(Saved data entries)
----
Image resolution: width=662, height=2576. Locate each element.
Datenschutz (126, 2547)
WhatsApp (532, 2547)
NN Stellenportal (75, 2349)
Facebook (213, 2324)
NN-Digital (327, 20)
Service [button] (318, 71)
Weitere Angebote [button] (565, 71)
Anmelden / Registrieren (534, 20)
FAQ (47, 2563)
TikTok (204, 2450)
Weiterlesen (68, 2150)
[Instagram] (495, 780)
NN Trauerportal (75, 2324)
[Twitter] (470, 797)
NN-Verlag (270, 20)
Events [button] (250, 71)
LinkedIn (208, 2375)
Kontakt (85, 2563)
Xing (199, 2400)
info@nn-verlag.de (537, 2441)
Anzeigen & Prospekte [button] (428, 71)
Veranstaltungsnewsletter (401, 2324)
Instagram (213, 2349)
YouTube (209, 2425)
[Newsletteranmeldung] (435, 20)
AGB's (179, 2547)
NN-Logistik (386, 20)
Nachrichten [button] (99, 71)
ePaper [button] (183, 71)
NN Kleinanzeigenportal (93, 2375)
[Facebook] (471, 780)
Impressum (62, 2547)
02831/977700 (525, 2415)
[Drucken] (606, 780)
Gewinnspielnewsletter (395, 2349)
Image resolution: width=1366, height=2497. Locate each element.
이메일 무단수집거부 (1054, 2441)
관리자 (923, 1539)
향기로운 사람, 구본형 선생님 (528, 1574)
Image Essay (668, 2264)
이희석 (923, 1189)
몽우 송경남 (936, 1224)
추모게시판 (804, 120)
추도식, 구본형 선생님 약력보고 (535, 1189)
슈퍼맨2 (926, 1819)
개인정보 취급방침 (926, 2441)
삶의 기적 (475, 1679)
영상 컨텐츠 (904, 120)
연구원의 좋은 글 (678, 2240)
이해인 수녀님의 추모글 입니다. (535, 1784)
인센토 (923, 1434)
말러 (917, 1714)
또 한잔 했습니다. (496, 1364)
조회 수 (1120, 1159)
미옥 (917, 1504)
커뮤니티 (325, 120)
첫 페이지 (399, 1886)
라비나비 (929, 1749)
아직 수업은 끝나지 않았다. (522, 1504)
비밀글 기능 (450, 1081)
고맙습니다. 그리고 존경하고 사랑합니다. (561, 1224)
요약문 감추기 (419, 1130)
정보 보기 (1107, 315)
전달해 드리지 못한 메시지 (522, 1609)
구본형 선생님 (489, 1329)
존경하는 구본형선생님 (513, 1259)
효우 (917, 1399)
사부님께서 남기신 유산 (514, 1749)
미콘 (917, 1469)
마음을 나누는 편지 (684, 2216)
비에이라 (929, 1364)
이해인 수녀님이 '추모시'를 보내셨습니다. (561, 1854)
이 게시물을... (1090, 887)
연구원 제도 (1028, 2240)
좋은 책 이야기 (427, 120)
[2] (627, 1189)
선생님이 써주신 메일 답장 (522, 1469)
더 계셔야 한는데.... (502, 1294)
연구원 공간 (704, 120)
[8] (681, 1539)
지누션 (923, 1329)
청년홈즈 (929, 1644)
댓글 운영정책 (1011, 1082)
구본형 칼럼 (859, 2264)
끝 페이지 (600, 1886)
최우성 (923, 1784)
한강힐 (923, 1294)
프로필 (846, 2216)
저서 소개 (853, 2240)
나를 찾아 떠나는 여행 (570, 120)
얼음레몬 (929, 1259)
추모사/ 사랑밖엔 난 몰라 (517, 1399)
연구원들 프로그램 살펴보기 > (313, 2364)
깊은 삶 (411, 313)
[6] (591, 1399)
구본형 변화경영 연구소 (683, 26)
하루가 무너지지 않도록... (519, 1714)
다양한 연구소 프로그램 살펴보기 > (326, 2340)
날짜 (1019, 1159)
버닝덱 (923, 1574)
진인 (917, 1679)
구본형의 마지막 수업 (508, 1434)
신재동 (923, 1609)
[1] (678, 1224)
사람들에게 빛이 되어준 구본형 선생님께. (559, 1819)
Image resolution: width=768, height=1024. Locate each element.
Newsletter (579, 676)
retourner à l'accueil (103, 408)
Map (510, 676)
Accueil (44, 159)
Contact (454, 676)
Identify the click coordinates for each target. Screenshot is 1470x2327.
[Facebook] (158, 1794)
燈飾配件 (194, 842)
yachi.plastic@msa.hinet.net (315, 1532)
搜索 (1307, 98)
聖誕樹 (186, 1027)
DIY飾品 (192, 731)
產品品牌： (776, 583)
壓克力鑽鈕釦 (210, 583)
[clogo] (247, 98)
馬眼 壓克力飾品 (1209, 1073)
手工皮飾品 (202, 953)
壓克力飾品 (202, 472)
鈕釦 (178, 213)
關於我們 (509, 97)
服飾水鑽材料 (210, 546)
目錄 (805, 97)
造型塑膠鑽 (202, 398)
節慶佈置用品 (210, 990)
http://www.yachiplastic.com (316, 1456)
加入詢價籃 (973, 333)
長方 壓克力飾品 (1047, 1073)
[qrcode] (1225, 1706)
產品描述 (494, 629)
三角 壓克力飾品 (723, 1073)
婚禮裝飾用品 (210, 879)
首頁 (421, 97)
----
Where a line of the records holds the word "element", copy that line.

**TASK SOLUTION**
Image resolution: width=662, height=2576. Locate each element.
Image resolution: width=1366, height=2497. Locate each element.
Image resolution: width=768, height=1024. Locate each element.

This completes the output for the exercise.